PROVIDED TEXT
++++++++++++++++++++

Release Date: February 24, 2012 (EU), March 6, 2012 (NA)
Germany’s symphonic metal merchant, Xandria, returns this month with its fifth studio album, Neverworld’s End. The new album, which won’t reach North American listeners until the first week of March, finds a return to heaviness missing on 2007’s Salomé – The Seventh Veil. This also marks the recorded debut of new front woman Manuela Kraller (ex –Haggard), and the band’s debut for Napalm Records. In the five years since the band’s previous effort two singers have come and gone. With the emergence of Kraller the band once again has a dynamic vocalist with an operatic style voice that recalls former Nightwish singer Tarja Turunen. Not bad company to be equated with. That said, Kraller not only brings her own unique signature to the band, she infuses a fresh and energetic feel to Neverworld’s End.
There exists a majestic intensity on this new record, evident from the album opener, “A Prophecy Of Worlds To Fall”. The track rolls out with a darkly portentous atmospheric feel. The mid-tempo tracks build into a soaring piece that is grand and expansive with massive walls of sound, raging choral movements and a certain bombastic intensity. Any questions about the direction of Xandria are quickly laid to rest on this stunning opening salvo.

++++++++++++++++++++

GOAL 1
List every album or song title named in the album review.
GOAL 2
Reproduce the passage of the album review starting with "Germany’s symphonic metal" and going on through "to Neverworld’s End.".

SOURCE DATA
++++++++++++++++++++

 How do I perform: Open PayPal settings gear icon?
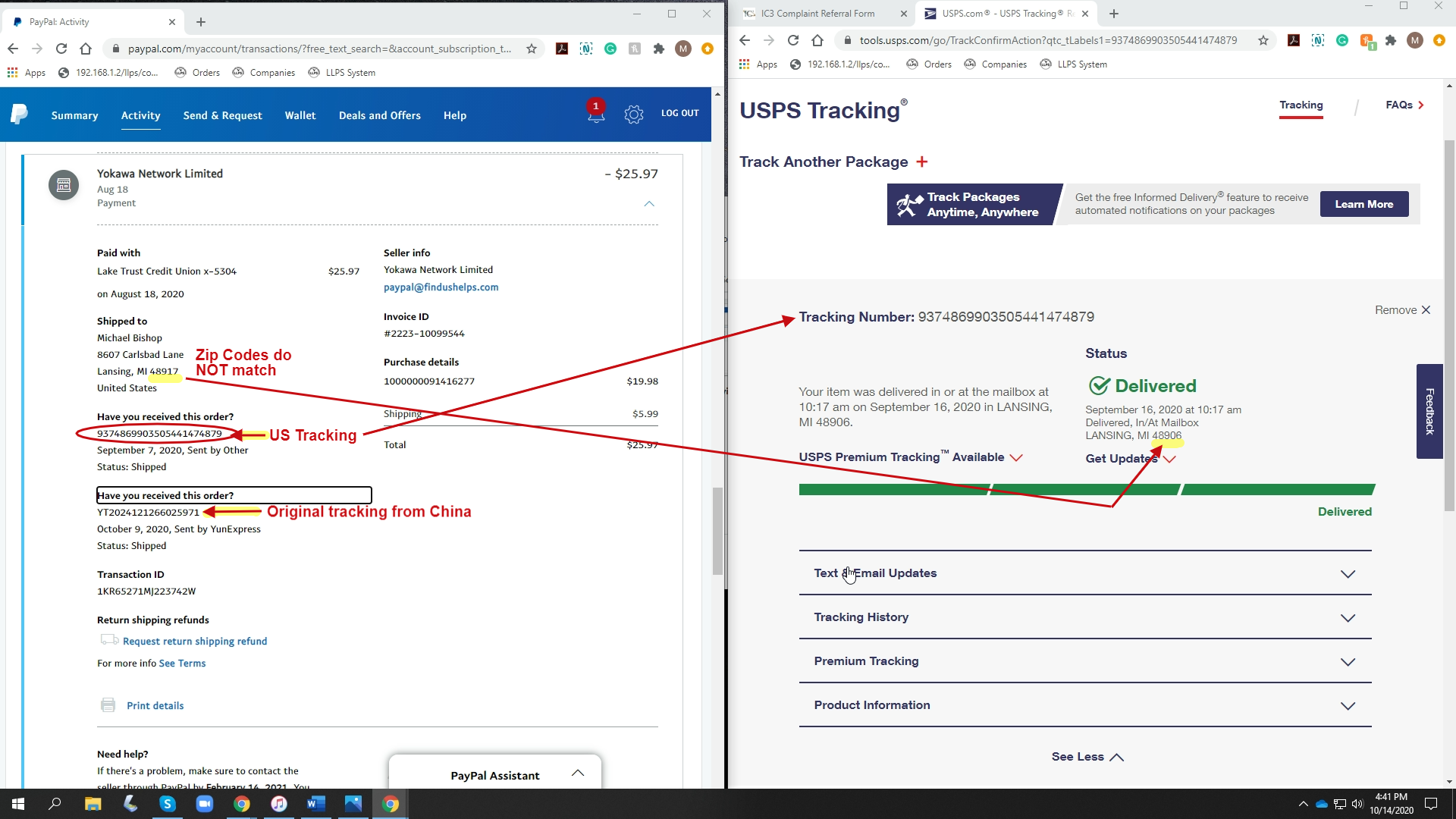pyautogui.click(x=634, y=115)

++++++++++++++++++++

WRITTEN SOLUTION 1
Neverworld’s End
Salomé – The Seventh Veil
“A Prophecy Of Worlds To Fall”

WRITTEN SOLUTION 2
Germany’s symphonic metal merchant, Xandria, returns this month with its fifth studio album, Neverworld’s End. The new album, which won’t reach North American listeners until the first week of March, finds a return to heaviness missing on 2007’s Salomé – The Seventh Veil. This also marks the recorded debut of new front woman Manuela Kraller (ex –Haggard), and the band’s debut for Napalm Records. In the five years since the band’s previous effort two singers have come and gone. With the emergence of Kraller the band once again has a dynamic vocalist with an operatic style voice that recalls former Nightwish singer Tarja Turunen. Not bad company to be equated with. That said, Kraller not only brings her own unique signature to the band, she infuses a fresh and energetic feel to Neverworld’s End.